*Supplied information:*
=======

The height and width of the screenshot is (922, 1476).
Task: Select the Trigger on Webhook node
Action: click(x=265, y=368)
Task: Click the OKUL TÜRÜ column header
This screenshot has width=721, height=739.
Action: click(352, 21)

=======

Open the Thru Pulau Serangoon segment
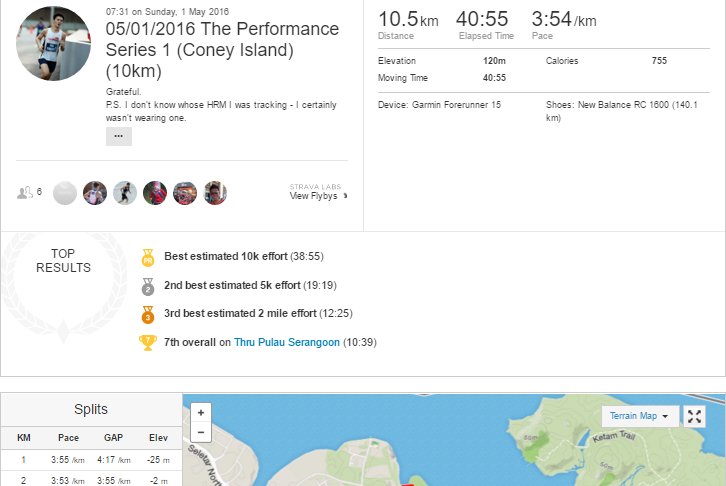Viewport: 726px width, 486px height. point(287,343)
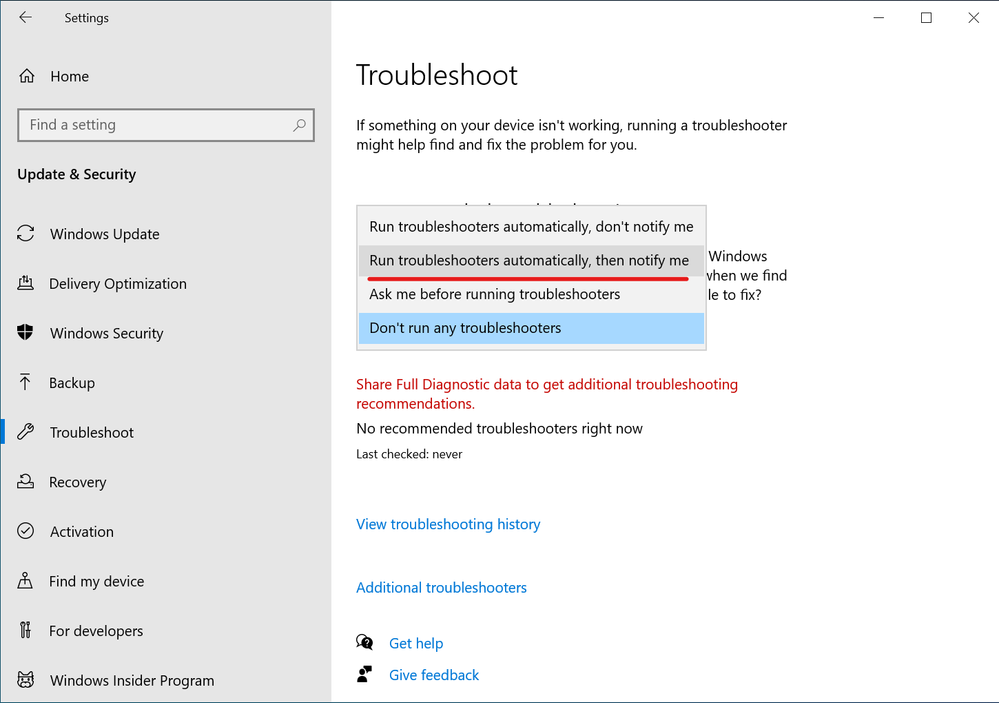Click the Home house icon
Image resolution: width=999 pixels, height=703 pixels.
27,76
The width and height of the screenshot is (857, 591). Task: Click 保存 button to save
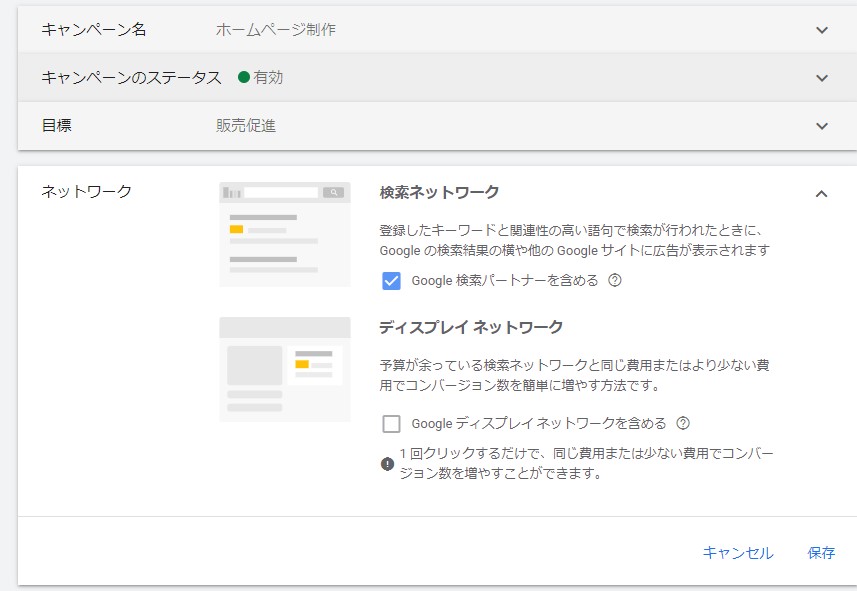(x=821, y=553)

=======

*What is expected:* Lay out the records as a Markdown table with the columns Row and Content, running from the line containing "The width and" through the line containing "(x=821, y=553)", both included. Skip blank lines and leave the pictures out.

*Complete answer:*
| Row | Content |
|---|---|
| 1 | The width and height of the screenshot is (857, 591). Task: Click 保存 button to save |
| 2 | (x=821, y=553) |